Lo evidenzia una analisi della Coldiretti (su proiezioni di dati Istat relativi ai primi 10 mesi dell’anno) diffusa in occasione della fiera di Fruit Logistica di Berlino, che si è svolta nei giorni scorsi.

Proprio la Germania è stata il primo mercato per la produzione Made in Italy (circa un quarto del totale esportato, +7%), seguita dalla Francia (-2%) e, al terzo posto, dalla Gran Bretagna, paese in cui nonostante la Brexit i volumi sono cresciuti dell’8%.  Al quarto posto si colloca l’Austria (+8%), subito davanti agli Stati Uniti, primo extra Ue, dove si registra un salto in avanti del 20%.

Sul totale delle esportazioni, gli ortaggi freschi valgono oltre 1,8 miliardi (5,3 miliardi considerando anche il trasformato, del quale quasi la metà è rappresentato da salse e concentrati di pomodoro, in crescita del 27%). L’export di frutta fresca vale invece 3,8 miliardi, ai quali vanno aggiunti 1,2 miliardi di succhi, confetture e conserve.

Nel complesso un risultato ottimo, che però “potrebbe essere migliore se si riuscisse a superare il gap logistico e infrastrutturale che costa all’agroalimentare 7,8 miliardi di euro all’anno, secondo il Centro Studi Divulga, e, nel caso del prodotto fresco, è particolarmente penalizzante per le nostre imprese rispetto ad altri Paesi produttori” ha dichiarato il presidente della Coldiretti Ettore Prandini, Prandini ha anche sottolineato come occorra “cogliere le opportunità offerte dal Pnrr per garantire trasporti efficienti sulla linea ferroviaria e snodi aeroportuali per le merci che ci permettano di portare i nostri prodotti rapidamente da nord a sud del Paese e poi in ogni angolo d’Europa e del mondo”.

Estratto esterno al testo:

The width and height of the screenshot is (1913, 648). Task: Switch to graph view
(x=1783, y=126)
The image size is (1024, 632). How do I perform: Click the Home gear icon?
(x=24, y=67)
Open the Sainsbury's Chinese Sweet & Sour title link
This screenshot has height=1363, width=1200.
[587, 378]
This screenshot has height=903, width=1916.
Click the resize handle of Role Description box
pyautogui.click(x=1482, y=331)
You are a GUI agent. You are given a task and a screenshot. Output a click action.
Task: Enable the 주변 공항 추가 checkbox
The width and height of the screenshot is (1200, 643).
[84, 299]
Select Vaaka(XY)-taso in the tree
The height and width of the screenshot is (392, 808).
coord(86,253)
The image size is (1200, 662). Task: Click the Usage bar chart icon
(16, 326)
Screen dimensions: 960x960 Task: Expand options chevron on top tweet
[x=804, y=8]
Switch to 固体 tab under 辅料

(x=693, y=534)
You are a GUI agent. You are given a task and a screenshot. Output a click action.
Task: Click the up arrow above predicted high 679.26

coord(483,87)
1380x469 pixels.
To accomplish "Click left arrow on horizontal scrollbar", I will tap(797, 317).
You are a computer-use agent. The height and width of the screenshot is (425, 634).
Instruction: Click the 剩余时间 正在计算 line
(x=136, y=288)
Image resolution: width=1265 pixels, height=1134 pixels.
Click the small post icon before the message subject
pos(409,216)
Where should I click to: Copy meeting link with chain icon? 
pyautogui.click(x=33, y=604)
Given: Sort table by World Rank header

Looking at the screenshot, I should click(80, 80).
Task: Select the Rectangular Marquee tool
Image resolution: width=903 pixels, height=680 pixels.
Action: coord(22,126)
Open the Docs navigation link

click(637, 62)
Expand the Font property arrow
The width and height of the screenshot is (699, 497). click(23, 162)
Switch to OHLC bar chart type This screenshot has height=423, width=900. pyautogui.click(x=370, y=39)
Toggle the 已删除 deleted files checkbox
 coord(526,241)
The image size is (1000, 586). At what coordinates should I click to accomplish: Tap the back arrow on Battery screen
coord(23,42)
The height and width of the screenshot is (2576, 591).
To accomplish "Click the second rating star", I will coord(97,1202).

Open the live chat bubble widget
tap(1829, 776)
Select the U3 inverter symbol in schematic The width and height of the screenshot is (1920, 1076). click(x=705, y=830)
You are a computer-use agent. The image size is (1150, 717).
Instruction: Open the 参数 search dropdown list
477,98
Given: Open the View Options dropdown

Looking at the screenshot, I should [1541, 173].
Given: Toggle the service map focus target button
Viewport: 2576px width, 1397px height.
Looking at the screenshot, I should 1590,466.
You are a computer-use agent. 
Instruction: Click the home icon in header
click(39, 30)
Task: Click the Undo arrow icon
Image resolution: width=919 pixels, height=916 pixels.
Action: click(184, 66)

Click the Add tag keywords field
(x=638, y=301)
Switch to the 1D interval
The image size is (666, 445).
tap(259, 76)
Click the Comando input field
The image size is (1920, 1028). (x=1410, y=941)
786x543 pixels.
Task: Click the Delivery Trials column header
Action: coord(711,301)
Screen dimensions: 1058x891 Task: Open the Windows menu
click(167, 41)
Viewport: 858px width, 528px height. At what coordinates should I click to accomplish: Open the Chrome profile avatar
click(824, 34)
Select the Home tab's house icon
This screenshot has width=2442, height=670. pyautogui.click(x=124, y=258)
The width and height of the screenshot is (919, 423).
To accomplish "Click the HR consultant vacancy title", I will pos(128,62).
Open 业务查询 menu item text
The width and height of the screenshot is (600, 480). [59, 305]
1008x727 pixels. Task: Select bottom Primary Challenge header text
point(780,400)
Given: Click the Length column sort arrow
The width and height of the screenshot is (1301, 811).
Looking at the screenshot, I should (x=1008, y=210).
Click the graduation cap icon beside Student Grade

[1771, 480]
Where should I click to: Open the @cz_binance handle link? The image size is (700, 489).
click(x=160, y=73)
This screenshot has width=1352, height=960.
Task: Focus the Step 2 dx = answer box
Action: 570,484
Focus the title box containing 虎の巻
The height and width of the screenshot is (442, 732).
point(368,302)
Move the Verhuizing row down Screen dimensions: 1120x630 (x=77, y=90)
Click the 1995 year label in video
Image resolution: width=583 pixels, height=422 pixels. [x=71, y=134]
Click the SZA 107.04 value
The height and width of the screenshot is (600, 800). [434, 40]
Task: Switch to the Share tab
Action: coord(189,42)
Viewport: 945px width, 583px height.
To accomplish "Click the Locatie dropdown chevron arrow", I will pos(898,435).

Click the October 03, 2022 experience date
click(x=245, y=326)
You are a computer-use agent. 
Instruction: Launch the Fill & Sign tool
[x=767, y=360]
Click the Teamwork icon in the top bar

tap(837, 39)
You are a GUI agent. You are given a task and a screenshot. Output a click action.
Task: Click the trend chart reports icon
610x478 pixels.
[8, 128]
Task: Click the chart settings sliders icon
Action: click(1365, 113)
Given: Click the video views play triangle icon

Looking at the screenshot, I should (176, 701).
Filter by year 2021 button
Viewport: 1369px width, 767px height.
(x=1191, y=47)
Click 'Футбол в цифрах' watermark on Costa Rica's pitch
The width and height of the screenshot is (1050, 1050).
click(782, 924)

Sul settore pesa poi l’impennata dei costi (fino al +119%) che ha colpito varie fasi dell’attività aziendale (dal riscaldamento delle serre ai carburanti per la movimentazione dei macchinari, dalle materie prime ai fertilizzanti fino agli imballaggi. Aumenti che sono stati per la maggior parte assorbiti dalle imprese agricole stesse, aumentando le difficoltà del settore, con quasi un produttore di ortaggi su cinque (19%) che ha addirittura lavorato in perdita.

Ma a preoccupare sono anche la concorrenza sleale delle produzioni straniere e le asimmetrie nei rapporti con i paesi. Ad esempio le pere cinesi Nashi, rileva Coldiretti, arrivano regolarmente nel nostro Paese, ma quelle italiane non possono andare in Cina perché non è stata ancora concessa l’autorizzazione fitosanitaria).  “È necessario che tutti i prodotti che entrano nei confini nazionali ed europei rispettino gli stessi criteri, garantendo che dietro gli alimenti, italiani e stranieri, in vendita sugli scaffali ci sia un analogo percorso di qualità che riguarda l’ambiente, il lavoro e la salute, secondo il principio di reciprocità” ha notato a tale proposito Prandini.